Our center: a sailboat in the storm. Events follow one another like waves that we take in full force without being able to catch our breath. Sarah is gone but Fanette is back after ten days confined in a hotel. Fever, dizziness, headaches: she thought it was the coronavirus, I thought it was the coronavirus, you think it was the coronavirus, it was not the coronavirus.

So our boat is taken over by the swell. Every wave is a concern, a jolt to consider. Not all of them are equally threatening, but they come from all sides. Boat? Storm? Wind and tide? Romain, have you lost your mind? Let's take a little bit of a break from that dubious metaphor.


These waves are the problems - let's say challenges - of young people who are evolving with the coronavirus. At this stage, they are usually economic challenges: Taufiq's father has lost his job, he is the only one who can bring back money to feed his family; Fikri's parents have returned "to the village" to flee the virus, he is now on the street. These challenges are added to our daily work: Toy can no longer come to the centre because he has to help his grandmother to collect plastic bottles to sell them; Fami is going to give birth in 4 days and does not have enough money to give birth at the hospital. You get it, that's a lot of "Challenges".

In this hurricane, sometimes the most dangerous opponent is under the sea. A strong current causes us to drift and makes it difficult to stay on course. It wakes up especially in the evening, when night falls, and nothing seems to be able to stop it. This current is the continuous information about the coronavirus that attacks us day and night. Social networks, newspapers, television, e-mails, flyers, visitors: it is impossible to disconnect or to look for the true from the false. I feel like I'm being spammed, stunned by data that keeps falling on me endlessly. So I keep a few snippets of information, entered here and there, and sometimes I share its with anyone who wants to hear its. Without meaning to, I imagine that I add a layer to the general incomprehension.

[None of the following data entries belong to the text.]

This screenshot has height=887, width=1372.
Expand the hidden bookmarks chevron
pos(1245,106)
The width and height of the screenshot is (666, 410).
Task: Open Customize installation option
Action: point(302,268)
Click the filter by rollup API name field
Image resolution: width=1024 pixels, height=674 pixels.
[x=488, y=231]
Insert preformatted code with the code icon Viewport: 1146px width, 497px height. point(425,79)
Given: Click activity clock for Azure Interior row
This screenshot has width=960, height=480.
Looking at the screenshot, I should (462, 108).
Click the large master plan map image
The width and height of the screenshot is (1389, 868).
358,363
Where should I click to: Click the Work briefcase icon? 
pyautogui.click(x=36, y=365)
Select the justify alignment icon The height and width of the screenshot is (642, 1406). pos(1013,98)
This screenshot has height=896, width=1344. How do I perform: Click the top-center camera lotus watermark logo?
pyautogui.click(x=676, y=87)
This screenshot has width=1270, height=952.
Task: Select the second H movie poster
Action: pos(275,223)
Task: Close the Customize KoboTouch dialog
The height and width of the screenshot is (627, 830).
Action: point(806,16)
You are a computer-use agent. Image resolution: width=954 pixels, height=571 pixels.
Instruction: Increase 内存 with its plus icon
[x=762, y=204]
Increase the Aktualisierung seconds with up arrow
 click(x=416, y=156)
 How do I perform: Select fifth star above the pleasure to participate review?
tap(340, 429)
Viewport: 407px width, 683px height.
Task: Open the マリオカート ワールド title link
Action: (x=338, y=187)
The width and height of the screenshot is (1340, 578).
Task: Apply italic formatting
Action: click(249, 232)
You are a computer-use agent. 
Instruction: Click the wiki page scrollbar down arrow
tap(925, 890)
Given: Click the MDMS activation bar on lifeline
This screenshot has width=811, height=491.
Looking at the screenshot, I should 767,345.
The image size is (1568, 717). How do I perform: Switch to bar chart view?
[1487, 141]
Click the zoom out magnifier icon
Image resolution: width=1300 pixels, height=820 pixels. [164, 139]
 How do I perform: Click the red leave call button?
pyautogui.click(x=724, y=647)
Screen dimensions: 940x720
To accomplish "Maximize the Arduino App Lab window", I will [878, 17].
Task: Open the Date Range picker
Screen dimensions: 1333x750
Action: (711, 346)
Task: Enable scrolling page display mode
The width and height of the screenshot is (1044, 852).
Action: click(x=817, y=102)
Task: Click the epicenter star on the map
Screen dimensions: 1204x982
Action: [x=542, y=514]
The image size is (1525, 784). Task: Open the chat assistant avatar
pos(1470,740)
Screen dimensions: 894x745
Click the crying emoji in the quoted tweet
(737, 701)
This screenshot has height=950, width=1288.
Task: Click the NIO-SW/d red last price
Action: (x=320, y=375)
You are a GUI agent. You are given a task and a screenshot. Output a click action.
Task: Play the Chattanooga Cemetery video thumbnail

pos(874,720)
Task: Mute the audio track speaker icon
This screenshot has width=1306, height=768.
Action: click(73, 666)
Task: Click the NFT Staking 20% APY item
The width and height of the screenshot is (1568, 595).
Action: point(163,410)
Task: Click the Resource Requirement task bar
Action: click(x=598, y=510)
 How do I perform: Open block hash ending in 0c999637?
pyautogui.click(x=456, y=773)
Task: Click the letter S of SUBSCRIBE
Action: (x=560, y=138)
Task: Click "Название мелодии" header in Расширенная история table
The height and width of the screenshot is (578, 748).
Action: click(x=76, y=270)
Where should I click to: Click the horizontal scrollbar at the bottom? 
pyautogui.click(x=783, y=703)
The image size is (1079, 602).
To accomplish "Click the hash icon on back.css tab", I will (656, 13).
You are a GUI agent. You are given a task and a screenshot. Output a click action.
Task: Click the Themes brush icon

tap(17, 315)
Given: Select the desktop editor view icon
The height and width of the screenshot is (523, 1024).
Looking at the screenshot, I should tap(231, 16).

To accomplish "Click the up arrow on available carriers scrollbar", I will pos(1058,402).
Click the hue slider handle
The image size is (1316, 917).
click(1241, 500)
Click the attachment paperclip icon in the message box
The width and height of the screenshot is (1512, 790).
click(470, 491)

Mush, there's no sailboat without wind, and no storm. Friend of one day, enemy of the next, the wind is a bipolar character. Its role is decisive when one undertakes adventures at sea. Its breath can carry our boat to more prosperous horizons or break it down and send it out to feed the fish. Blizzard is sometimes a morning caress, it's confusing. When the mistral wind rises, the sails blow up and the sailors sing. This wind is our families in France. They play a decisive role as the virus claims more and more victims. This is the reason why a volunteer decides to leave the ship to go home. The family, like the trade winds, is an inexhaustible source of energy. Sometimes it only takes a phone call from him to tame the waves or to tear the sails... "Are you going back to France? Congratulations on your commitment! Are you safe? We are proud of you; we miss you..." The words of our families fuel our fears and joys. We must know how to detach ourselves from them without distancing ourselves.

The wind is the shadow of the storm: when it rises up against the sun, it loses its hostility.